Hopefully the Spotify API. I could also try the last.fm API if that doesn’t work.
I would like to incorporate some fun D3.js effects.
It would live in a webpage, but it would be awesome to be able to incorporate some sort of dial that users could turn to scroll through the information. Or touch screen maybe?
This would be able to show the “best” (or most popular) songs for a given environment (like a workout, bike ride, long commute, etc). Spotify itself creates playlists for these situations, but employing user-created playlist information would show what people actually find effective or most enjoyable.
Create an interactive visualization of the most popular songs for specific environments or situations (like a workout, long commute, etc). Spotify itself creates playlists for these situations, but employing user-created playlist information would show what people actually find effective or most enjoyable. I will look at user-created playlists on Spotify and determine the most popular songs for each type of playlist. For example, what is the top song on “workout” or “gym” playlists? What is the top song on “meditation” or “sleeping" playlists?
Spotify's API - https://developer.spotify.com/web-api/
Plan A is to make it live, but Plan B is to capture it in a file.
The "top 5 songs" will be visualized in a chart of some sort to show which songs are the most popular, second-most, etc. for each given category.
I would love for this to be a combination of website and physical. Plan A is to make it a combo, Plan B is just a really nice web piece.
How to get the data I need from the API and then how to code it to display what I want. If I go the physical/web combo route, I'll need to learn how to make a physical thing talk to a web thing (haven't done that before).
This is just my visualizing the steps a user would take, but I don't love the pie chart idea yet since that's kind of boring. The bottom half (great guitar drawing, I know) shows what would be a life-size or larger guitar (cardboard, plexi, something like that) with a giant pick that could be used to play each song by plucking the coordinating string. This might be really stupid or really fun or really impossible given the time we have.

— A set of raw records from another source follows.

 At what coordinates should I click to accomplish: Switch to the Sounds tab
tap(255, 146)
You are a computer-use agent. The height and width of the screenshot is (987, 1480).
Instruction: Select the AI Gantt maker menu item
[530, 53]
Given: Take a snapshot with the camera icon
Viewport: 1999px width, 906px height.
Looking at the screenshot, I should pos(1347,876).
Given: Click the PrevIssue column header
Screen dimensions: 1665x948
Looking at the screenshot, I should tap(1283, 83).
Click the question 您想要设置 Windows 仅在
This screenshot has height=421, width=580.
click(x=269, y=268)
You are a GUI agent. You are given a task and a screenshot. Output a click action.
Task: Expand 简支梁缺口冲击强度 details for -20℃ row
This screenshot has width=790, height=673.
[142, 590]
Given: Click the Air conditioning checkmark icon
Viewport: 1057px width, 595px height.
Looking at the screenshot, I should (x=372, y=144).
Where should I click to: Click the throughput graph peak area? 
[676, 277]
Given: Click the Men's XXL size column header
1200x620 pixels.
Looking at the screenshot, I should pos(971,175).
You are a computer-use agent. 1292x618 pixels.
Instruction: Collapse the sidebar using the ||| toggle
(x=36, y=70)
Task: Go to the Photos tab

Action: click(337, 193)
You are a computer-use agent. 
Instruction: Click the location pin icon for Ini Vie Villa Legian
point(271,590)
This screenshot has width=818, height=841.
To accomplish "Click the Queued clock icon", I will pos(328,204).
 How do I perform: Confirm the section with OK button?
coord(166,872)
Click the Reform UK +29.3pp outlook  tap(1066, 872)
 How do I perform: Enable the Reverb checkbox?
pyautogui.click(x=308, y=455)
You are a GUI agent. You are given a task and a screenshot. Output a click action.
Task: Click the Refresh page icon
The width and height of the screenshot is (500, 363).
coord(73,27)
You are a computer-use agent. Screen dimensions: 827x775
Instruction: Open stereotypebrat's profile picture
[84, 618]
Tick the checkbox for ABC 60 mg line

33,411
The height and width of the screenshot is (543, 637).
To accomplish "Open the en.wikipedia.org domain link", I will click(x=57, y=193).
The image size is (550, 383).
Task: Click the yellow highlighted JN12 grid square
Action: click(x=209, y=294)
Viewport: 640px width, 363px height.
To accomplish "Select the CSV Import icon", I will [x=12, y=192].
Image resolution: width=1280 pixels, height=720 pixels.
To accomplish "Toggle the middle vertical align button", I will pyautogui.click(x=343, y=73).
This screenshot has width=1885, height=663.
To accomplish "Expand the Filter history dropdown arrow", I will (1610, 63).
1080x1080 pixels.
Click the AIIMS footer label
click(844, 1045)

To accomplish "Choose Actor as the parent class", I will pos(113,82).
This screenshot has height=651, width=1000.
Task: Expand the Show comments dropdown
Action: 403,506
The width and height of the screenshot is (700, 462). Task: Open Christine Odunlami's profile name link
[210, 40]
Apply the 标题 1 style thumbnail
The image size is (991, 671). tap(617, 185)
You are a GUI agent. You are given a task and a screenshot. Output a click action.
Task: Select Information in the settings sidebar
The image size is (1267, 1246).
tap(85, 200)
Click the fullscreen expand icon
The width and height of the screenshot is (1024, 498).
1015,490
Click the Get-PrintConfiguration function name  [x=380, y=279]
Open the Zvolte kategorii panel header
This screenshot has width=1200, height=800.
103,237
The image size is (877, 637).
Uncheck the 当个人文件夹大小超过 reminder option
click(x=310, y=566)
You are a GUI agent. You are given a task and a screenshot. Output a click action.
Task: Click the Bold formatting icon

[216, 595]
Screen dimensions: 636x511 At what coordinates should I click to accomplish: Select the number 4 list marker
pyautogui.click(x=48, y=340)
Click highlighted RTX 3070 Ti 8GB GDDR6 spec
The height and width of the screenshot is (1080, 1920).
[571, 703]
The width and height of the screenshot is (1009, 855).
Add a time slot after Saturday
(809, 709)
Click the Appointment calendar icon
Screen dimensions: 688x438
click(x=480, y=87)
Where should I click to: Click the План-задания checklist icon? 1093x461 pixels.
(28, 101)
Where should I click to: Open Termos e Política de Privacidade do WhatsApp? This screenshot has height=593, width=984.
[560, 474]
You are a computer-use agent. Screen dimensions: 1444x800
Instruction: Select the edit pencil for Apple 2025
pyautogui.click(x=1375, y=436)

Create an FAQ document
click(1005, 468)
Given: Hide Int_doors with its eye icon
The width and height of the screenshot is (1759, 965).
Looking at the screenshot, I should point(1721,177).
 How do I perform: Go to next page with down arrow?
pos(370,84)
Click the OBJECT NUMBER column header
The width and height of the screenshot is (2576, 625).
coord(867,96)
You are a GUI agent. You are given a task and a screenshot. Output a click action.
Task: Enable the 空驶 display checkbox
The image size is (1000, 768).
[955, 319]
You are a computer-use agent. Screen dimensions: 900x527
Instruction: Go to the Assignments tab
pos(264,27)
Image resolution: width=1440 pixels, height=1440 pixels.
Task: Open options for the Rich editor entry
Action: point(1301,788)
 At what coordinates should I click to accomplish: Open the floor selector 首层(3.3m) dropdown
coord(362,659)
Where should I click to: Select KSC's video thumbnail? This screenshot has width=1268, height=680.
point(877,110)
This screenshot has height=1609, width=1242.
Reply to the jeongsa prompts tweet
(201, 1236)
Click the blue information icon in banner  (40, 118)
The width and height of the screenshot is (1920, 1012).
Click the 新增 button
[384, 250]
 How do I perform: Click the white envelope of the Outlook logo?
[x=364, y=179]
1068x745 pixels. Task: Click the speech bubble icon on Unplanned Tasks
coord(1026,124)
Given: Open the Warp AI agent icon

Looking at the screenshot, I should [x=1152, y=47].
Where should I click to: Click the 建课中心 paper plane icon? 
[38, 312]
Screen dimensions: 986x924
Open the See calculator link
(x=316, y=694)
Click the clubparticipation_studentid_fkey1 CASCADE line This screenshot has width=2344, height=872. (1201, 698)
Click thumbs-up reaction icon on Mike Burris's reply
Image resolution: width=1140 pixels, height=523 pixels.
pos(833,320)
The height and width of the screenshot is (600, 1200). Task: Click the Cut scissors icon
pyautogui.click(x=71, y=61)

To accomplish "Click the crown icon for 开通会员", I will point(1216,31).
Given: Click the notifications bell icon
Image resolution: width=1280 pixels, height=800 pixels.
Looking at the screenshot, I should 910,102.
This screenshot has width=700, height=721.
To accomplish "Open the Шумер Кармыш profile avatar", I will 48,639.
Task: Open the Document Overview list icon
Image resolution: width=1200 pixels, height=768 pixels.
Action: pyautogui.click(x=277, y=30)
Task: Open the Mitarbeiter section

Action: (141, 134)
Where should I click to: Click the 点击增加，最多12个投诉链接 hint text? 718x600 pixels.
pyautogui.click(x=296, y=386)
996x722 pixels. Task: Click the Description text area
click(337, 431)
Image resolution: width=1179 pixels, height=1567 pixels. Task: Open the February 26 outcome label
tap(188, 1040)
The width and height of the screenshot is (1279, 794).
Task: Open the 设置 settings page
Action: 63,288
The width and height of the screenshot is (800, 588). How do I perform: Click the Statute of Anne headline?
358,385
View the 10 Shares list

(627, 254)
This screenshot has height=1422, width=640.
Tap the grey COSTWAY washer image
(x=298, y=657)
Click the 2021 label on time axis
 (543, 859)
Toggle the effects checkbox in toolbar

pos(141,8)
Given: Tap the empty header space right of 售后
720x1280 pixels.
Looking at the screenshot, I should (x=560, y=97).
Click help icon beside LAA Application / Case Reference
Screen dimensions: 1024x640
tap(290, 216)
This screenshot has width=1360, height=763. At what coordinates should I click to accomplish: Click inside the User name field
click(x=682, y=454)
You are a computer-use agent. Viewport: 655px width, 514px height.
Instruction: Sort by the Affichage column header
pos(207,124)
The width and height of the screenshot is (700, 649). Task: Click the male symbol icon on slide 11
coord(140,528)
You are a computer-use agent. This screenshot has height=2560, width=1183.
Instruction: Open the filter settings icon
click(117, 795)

Some major developments on my data search: I was making progress working with the API and found a way to do 2 separate searches to first find user playlists and then to find the tracks on their playlists. Phil was trying to help me sift through it and tried searching for "spotify data mining" and somehow that magic Google search brought us this: Spotify Playlist Miner That is exactly what I was trying to do. It allows you to type in a keyword, and it generates every single playlist that includes that keyword then shows the top 100 tracks in that list. It still doesn't seem to allow me to play the tracks, so I would have to figure that out. Basically I need to know if this is now a bad idea because it kind of already exists, or if it's great.
Verdict: This is very helpful and the project can still be great.
Now that the tool I needed to create is already created for me, I need to find a compelling and interactive way to display my data. It’s a challenge to do this, but here is my first attempt at a possible look/feel and functionality for the piece.
I started with a simple bar graph just to wrap my head around how this might work, but thought the idea of a “donut graph” would be more visually appealing and could be used in other graphic elements like music notes, records, guitars, etc.
For the final piece, I used the Donut Chart from Chart.js to create the 6 charts. I gathered the data (100 tracks for each playlist type) and used Spotify to get the track code for each one. Using Excel, I was able to cross reference which tracks were on multiple playlist types.
Professor Miller was then able to help create the code to connect the cross-referenced tracks using SIN, COS and creating a div upon clicking on certain coordinates. This part was beyond my ability, so having Professor Miller's help was key in achieving this portion of the chart.
Professor Miller also helped me to connect the Spotify play button to each track upon clicking. This allows a user to listen to each song if they are signed into their Spotify account.
For the gallery opening, I was logged into Spotify, so anyone could click on a song to hear it. We projected the website on the wall and people enjoyed interacting with it and seeing which songs were most popular in each category. I was very pleased with the final result and enjoyed seeing people's reactions to it, since music is such a universal interest.